_ABOUT THIS EXERCISE_. Reproduce the passage on Lipinski and the primary results word for word, from "Lipinski won the" to "Newman’s 44 percent.".

_READING PASSAGE_.

She thanked Lipinski in a statement for reaching out and said she hoped they could work together moving forward.
In his final months, Lipinski said he hopes to help create an economic stimulus package to help the country recover from the coronavirus pandemic; however, he said, votes cannot occur unless representatives are in Washington, D.C., in person, and he couldn’t see “how we’re back there in the next five weeks.”
He also said he wants to address transportation issues.
There won’t be a Lipinski in Congress for the first time since the 1980s, but Dan Lipinski said he takes pride in his family’s legacy.
“I’m very proud of the work that I’ve done and my father did before me,” Lipinski said. “It’s always meant so much to me.”
Lipinski won the 19th Ward with about 57 percent of the vote; Newman earned about 38 percent. Lipinski also won in Chicago, 50 percent to Newman’s 44 percent.
Lipinski earned about the same percent of the 19th Ward vote two years ago, when Newman was his only primary challenger.
Lipinski’s endorsements included the Chicago Tribune, while Newman was endorsed by the Chicago Sun-Times and Mayor Lori Lightfoot.
In November’s general election, Newman will face Mike Fricilone, a Will County Board member from Homer Glen who won the Republican primary.
Fricilone received about 58 percent of the vote, outdistancing Catherine O’Shea’s 32 percent and Art Jones’ 10 percent.
Fricilone was endorsed by the Illinois Republican Party.
O’Shea is a real estate agent from Oak Lawn, and Jones is a former neo-Nazi from Lyons who had been condemned by Illinois Republicans. Jones was the lone Republican candidate in 2018 and lost handily to Lipinski.
O’Shea, who is not related to 19th Ward Ald. Matt O’Shea, won Chicago with 46 percent of the vote, ahead of Fricilone’s 42 percent.
She also won the 19th Ward, with 57 percent of the vote, ahead of Fricilone’s 39 percent.
Jones earned 4 percent in the 19th Ward—38 votes.
In the 2018 general election, he received his most support from the ward, where he received 25 percent of the vote.

_DATASET SECTION_.
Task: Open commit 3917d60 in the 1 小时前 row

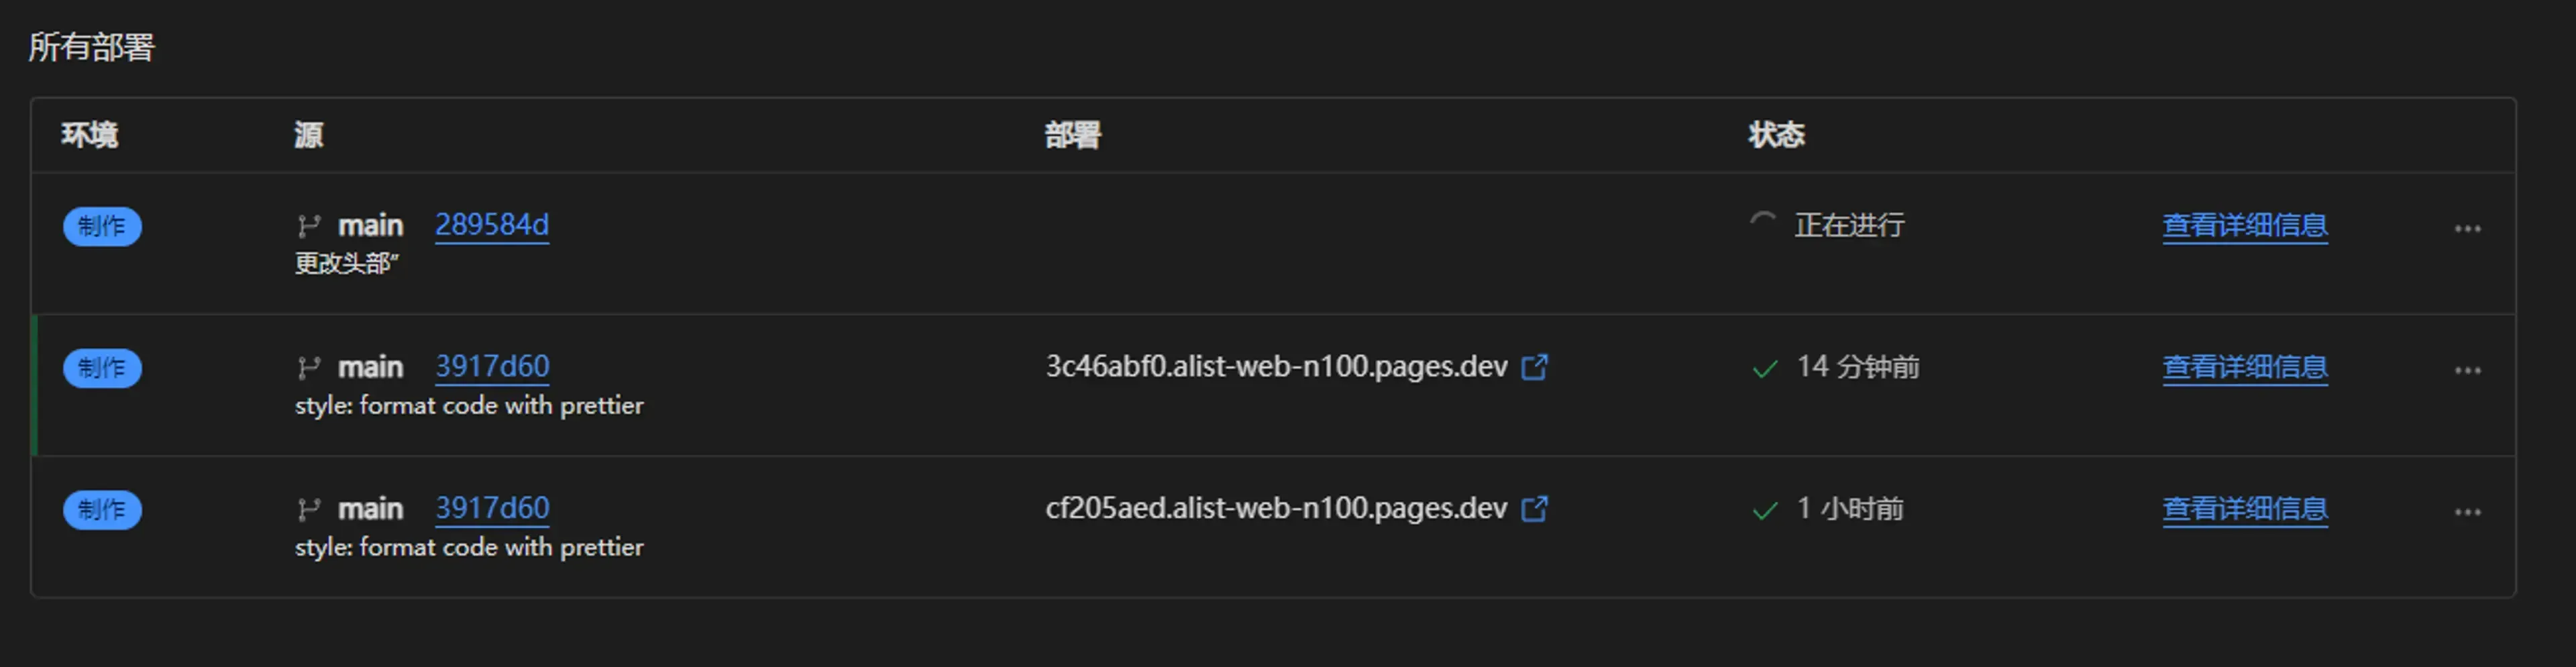Action: point(491,509)
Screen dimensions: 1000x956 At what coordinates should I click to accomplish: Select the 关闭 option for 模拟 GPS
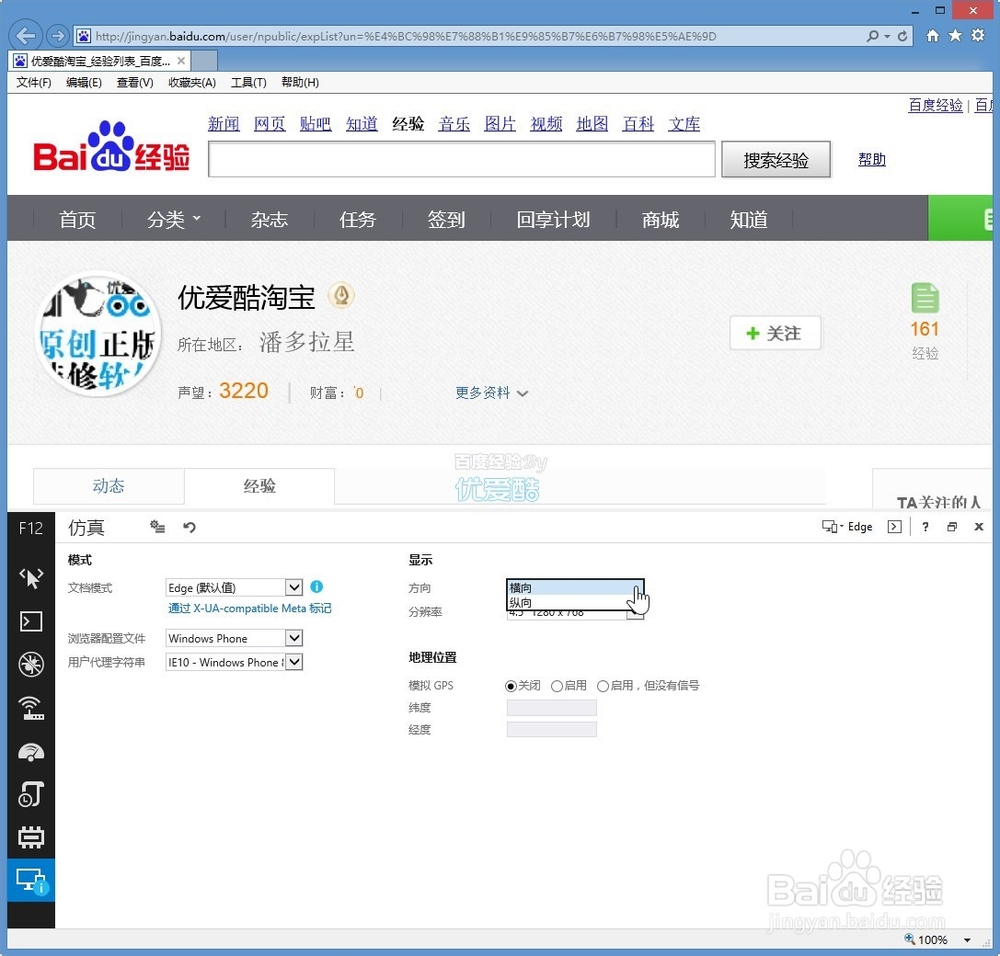point(510,685)
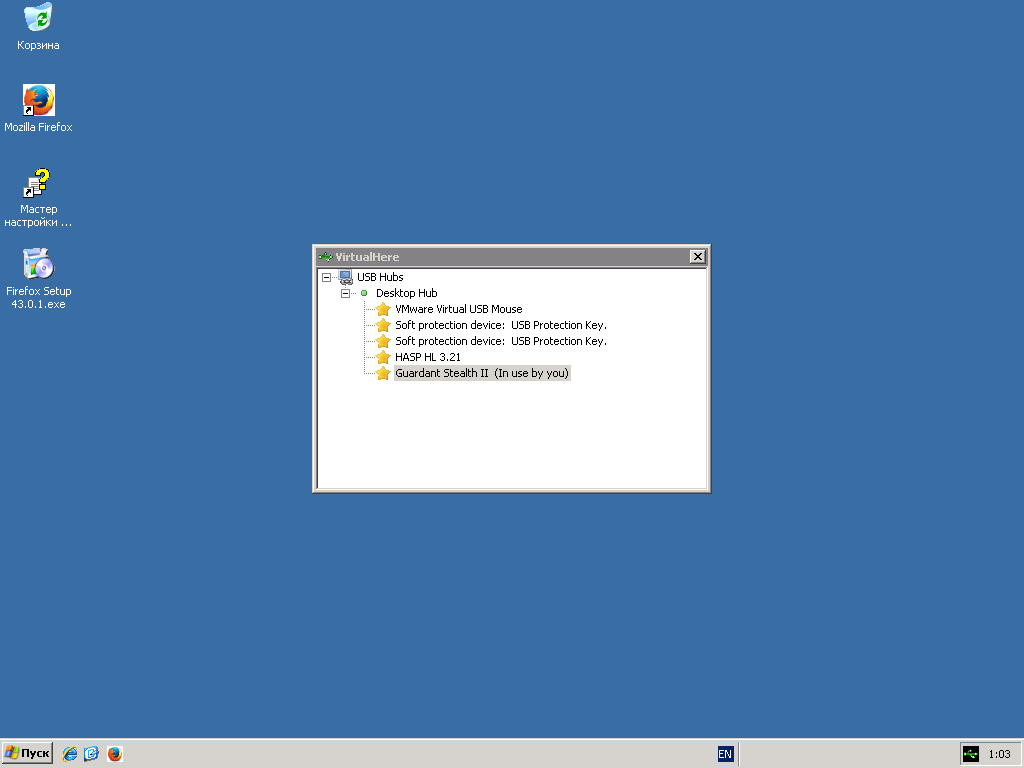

_OUTPUT FOR THIS TASK_.
Lipinski won the 19th Ward with about 57 percent of the vote; Newman earned about 38 percent. Lipinski also won in Chicago, 50 percent to Newman’s 44 percent.